До вечера Корнин успел перезнакомиться с гостями Фатимы.  Это была  местная молодёжь,  приезжие из других городов эмирата и русского Туркестана,  также подданные хивинского хана. Объединяла эту разноязыкую публику любовь к музам искусств и наук.  Корнину представились знатоки восточных языков и древней поэзии, закончившие духовные школы; старшеклассники и учителя светских двуязычных  школ, открытых новой администрацией. Были гимназистки из Ташкента и города Верного,  служащие первых публичных библиотек, типографий, невиданных здесь ранее музеев, метеостанций и ташкентской обсерватории. Последняя возникла как бы на четырёхсотлетних руинах  обсерватории Улугбека, великого и несчастного сына Тамерлана. Каждый  находил для себя в «Русском доме» то, ради чего раз в неделю стоило преодолевать расстояния,  бытовые и служебные препятствия.  Корнин убедился, что далеко не все русские - «господа ташкентцы», пожиратели немыслимо дешёвой баранины. Погорячился едкий Салтыков-Щедрин с огульными обвинениями!

 Нарождающаяся  духовная элита европейского типа училась у русских и сама давала им уроки тысячелетней мудрости Востока, исправляя ошибки новой администрации, помогая  своим славянским коллегам находить достойные выходы из тупиковых, казалось,  ситуаций.

Среди барышень, и местных и русских,  по-разному  красивых, выделялась одна, не красавица. Корнин всё чаще поглядывал на неё. Была она небольшого росточка с маленькой грудью и узкими бёдрами. Одета в серое платье и шляпку под цвет, с вуалькой, едва   покрывающую серые же волосы, собранные сзади в узел. «Серенькой курочкой» мысленно назвал её  Корнин. Он услышал её приятный грудной голос, когда она  обсуждала с киргизским поэтом Токтогулом  тонкости старинных газелей под неторопливое поедание ягод с грозди винограда на блюде, которое держал в руке кавалер в красной косоворотке навыпуск.  Он называл девушку Ариной. Прозрачные её глаза неопределенного цвета выражали ум незаурядный и ещё нечто такое… такое…  Словом, они делали привлекательным её некрасивое веснушчатое лицо.

 

 После разговора с Фатимой Корнин  мог бы остаться в  Бухаре.  Однако согласно плану Игнатьева необходимо было появиться в Андижане. По распоряжению хозяйки в урочное время подали экипаж. Фатима провожала своего тайного сообщника за ворота, давая вполголоса деловые советы. Дороги и тропы региона были известны ей не по картам.  Долгожительница Бухары намного лучше русского знала, как организовать караван – нанять и снарядить людей и вьючных животных.

- Итак, до встречи, дорогой мой, возможно, в Дюшанбе. Я буду следить за вашим передвижением. А вот и попутчица вам.

В  двуколке, наподобие кабриолета,  уже сидела  за спиной возницы его «серенькая курочка» в серебристом пыльнике с откинутым капюшоном. Девушка ответила улыбкой на немой вопрос соотечественника в восточном одеянии: 

            - И у меня ночной поезд, господин Александр…
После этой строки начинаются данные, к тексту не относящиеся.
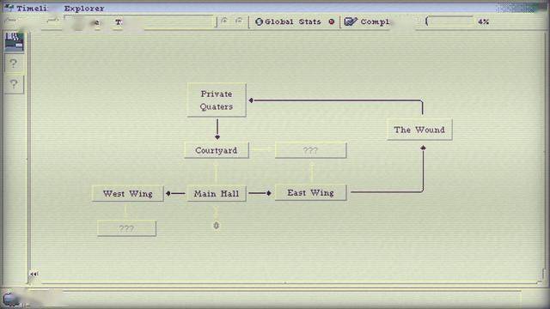
Task: Open the Global Stats globe icon
Action: pyautogui.click(x=259, y=21)
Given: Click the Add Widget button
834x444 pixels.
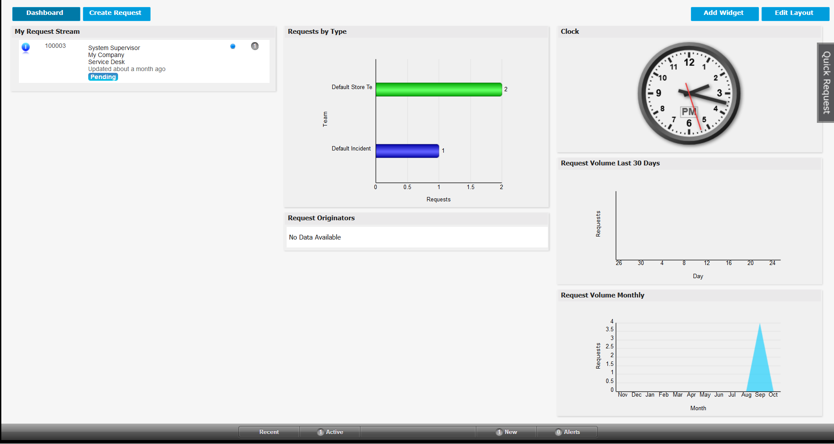Looking at the screenshot, I should pos(723,14).
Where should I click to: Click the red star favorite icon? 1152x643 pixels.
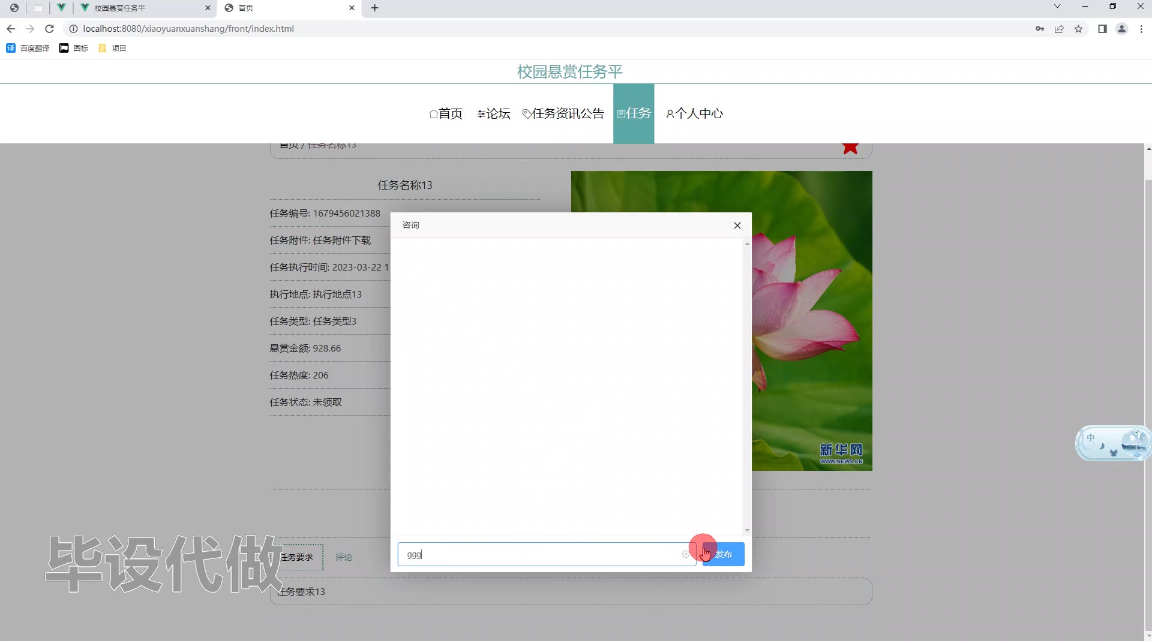[850, 148]
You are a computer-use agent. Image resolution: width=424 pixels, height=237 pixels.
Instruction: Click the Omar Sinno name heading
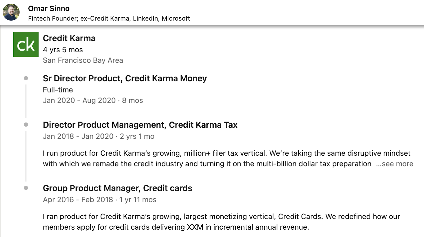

            - Корнин, Александр Александрович, - подсказал путешественник, усаживаясь рядом с попутчицей. – А вы Арина… позвольте по батюшке… Спасибо, Арина  Николаевна. Вы тоже в Андижан?

            - Я коренная самаркандка, не удивляйтесь, уже появились такие среди наших. Послезавтра мне выходить на службу. Я фельдшерица.

            - Прекрасно, значит, есть надежда ещё  свидеться.

            - Вряд ли. Начальство наметило направить меня в отдалённый медицинский пункт. Ещё не знаю, какой.

            -  Жаль. Не пропадайте.

            - Госпоже Захировой мой адрес будет известен.

За разговором не заметили, как оказались на  оживлённой привокзальной площади, как сели в вагон, как промелькнули за опущенным стеклом почти три сотни вёрст полосатых. В купе, кроме них, никого не было. В Самарканде, посадив девушку на извозчика,  Корнин снизу вверх посмотрел ей в лицо и подумал, будь оно  хоть чуточку красивее… Потом перевёл взгляд на глаза  юной служительницы   Асклепия и вдруг выпалил:

- Арина Николаевна, выходите за меня замуж.

Эти слова перекрыл резкий свисток близкого паровоза. Вряд ли девушка услышала предложение. Она заулыбалась, показывая пальцами на уши, и местный «ванька», в такой же, как у провожатого, чёрной с белым ферганской тюбетейке, повязанной пёстрым платком, увёз её вместе с улыбкой непонимания.